Component: Code » Documentation
Issue summary: View changes
Status: Active » Fixed

I found the answer to my own question.

In my case, I had created a simple sandbox module to load my generated MailSystem classes. It uses the HTMLMail module for formatting, and MailJet to send emails. During the send process, I modified the code to check the module value of the message and see if it belongs to the user module, then send it via Drupal's DefaultMailSystem.
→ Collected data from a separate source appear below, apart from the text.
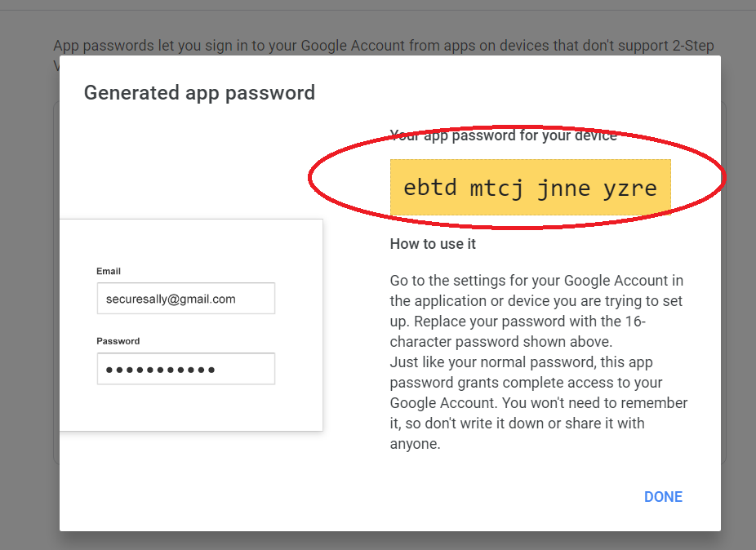756x550 pixels.
Task: Click the dimmed area right of the dialog
Action: 739,326
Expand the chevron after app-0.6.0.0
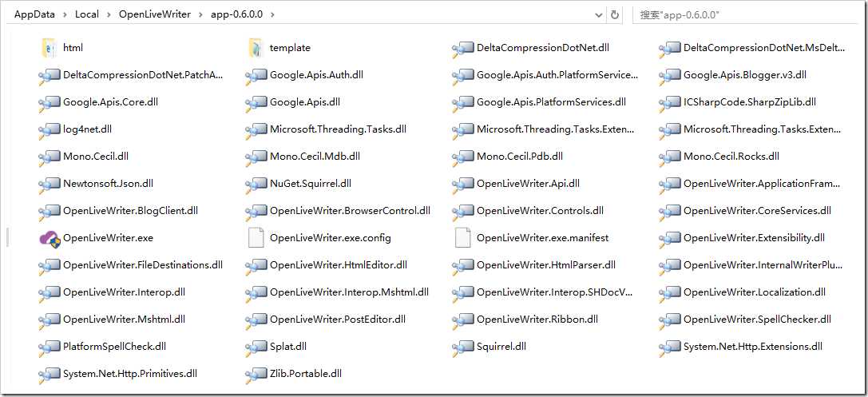 coord(272,14)
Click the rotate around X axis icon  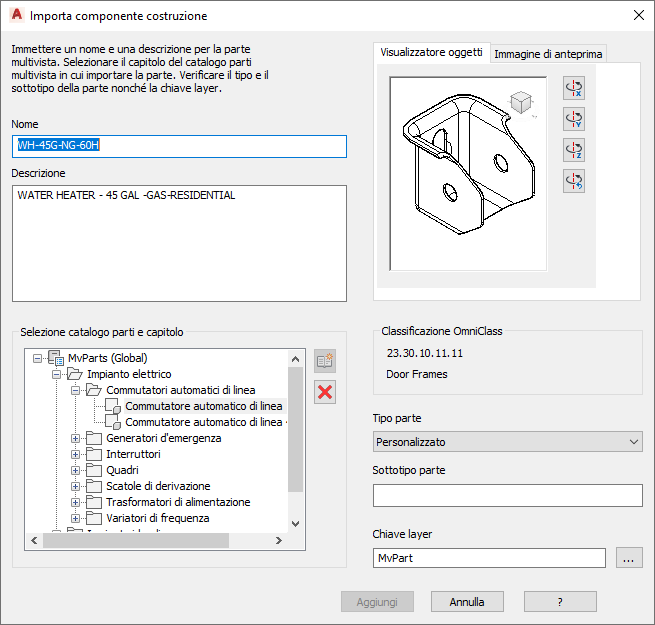click(x=574, y=88)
Other useful keys in $message are 'module' and 'key', and 'id' which is a concatenation of "module_key".

<?php
class HTMLMailSystem__MailjetSmtpMailSystem implements MailSystemInterface {
  protected $formatClass;
  protected $mailClass;
  public function __construct() {
    if (drupal_autoload_class('HTMLMailSystem')) {
      $this->formatClass = new HTMLMailSystem;
    }
    else {
      $this->formatClass = new DefaultMailSystem;
    }
    if (drupal_autoload_class('MailjetSmtpMailSystem')) {
      $this->mailClass = new MailjetSmtpMailSystem;
    }
    else {
      $this->mailClass = new DefaultMailSystem;
    }
  }
  public function format(array $message) {
    return $this->formatClass->format($message);
  }
  public function mail(array $message) {
    // Send critical emails from Drupal.
    if ($message['module'] == 'user') {
      $this->mailClass = new DefaultMailSystem;
    }
    return $this->mailClass->mail($message);
  }
}

Status: Fixed » Closed (fixed)

Automatically closed - issue fixed for 2 weeks with no activity.